Solution Approach 2:
The patent introduces mathematical models (superquadric equations) as intermediaries between the observed image features and the alignment measurements. These models serve as a bridge that translates variable visual features into standardized geometric parameters, enabling consistent measurement precision while maintaining adaptability to different wheel assembly configurations.
2Ease of operation
If alignment targets are not mounted on wheels, then the system is easier to operate and requires no additional components, but the reliability of feature identification deteriorates due to feature variability
Solution Approach 1:
The patent enables the wheel assembly to serve itself as the alignment target by automatically identifying and utilizing its own geometric features (wheel rim, tire sidewalls, hub structures) visible in the images.
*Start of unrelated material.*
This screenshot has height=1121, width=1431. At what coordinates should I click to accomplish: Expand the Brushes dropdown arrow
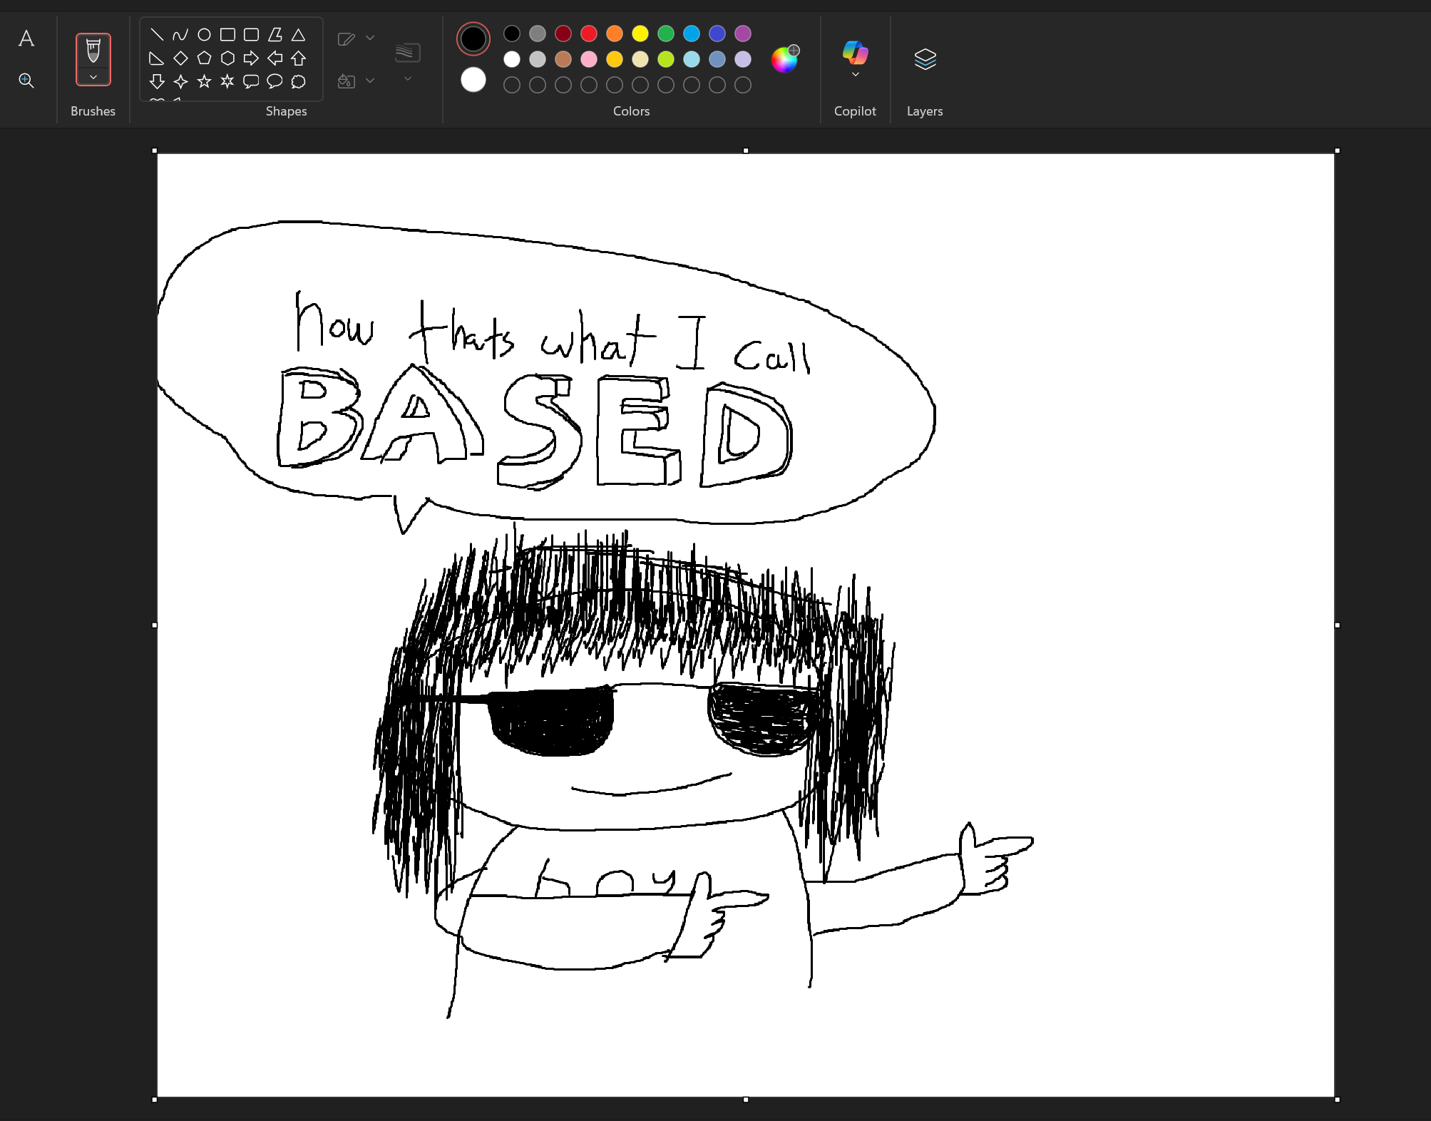tap(93, 77)
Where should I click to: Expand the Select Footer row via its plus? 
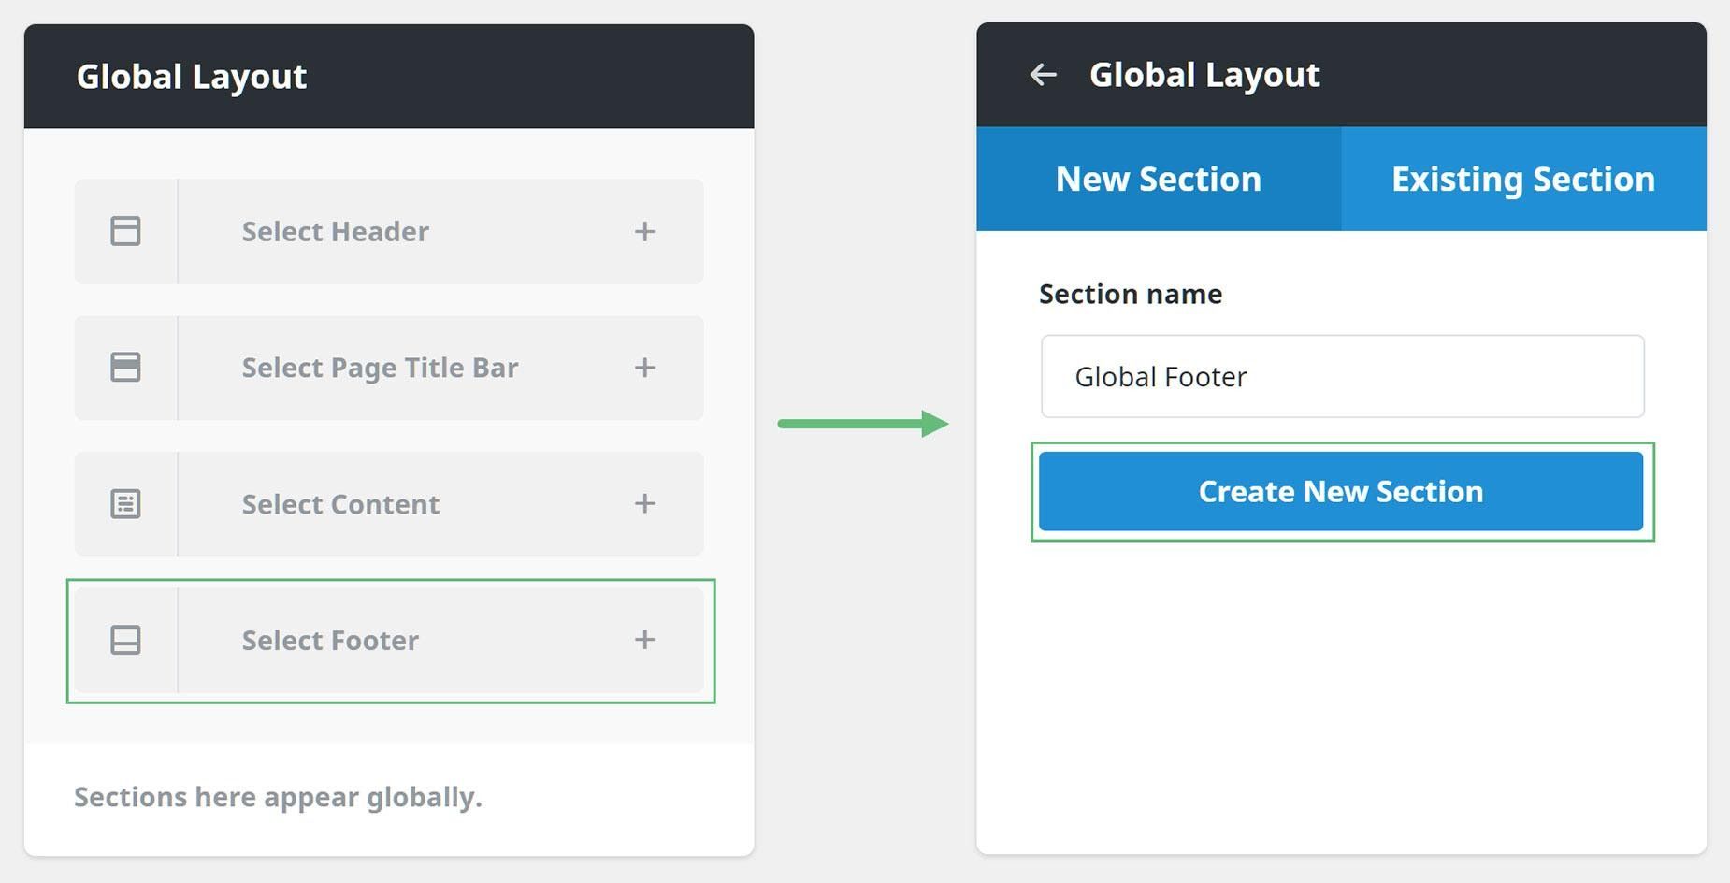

The system processes the wheel assembly's inherent features through mathematical modeling to determine alignment parameters, eliminating the need for external target mounting while maintaining reliable feature identification through robust image processing algorithms.
3Measurement precision
If traditional alignment targets are used, then measurement precision is maintained through predefined features, but the device complexity increases due to target mounting and removal procedures
Solution Approach 1:
The patent extracts the essential measurement function from the physical alignment target and embeds it directly into the image processing algorithm. By removing the external target component and incorporating the feature identification and measurement capabilities into the software processing pipeline, the system maintains measurement precision while eliminating the mechanical complexity of target mounting, attachment, and removal mechanisms.
Data Source
AI summary
A method of the present invention provides methods for processing images of vehicle wheel assemblies acquired during vehicle service procedures to determine vehicle wheel assembly pose components, from which vehicle wheel alignment angles may be calculated.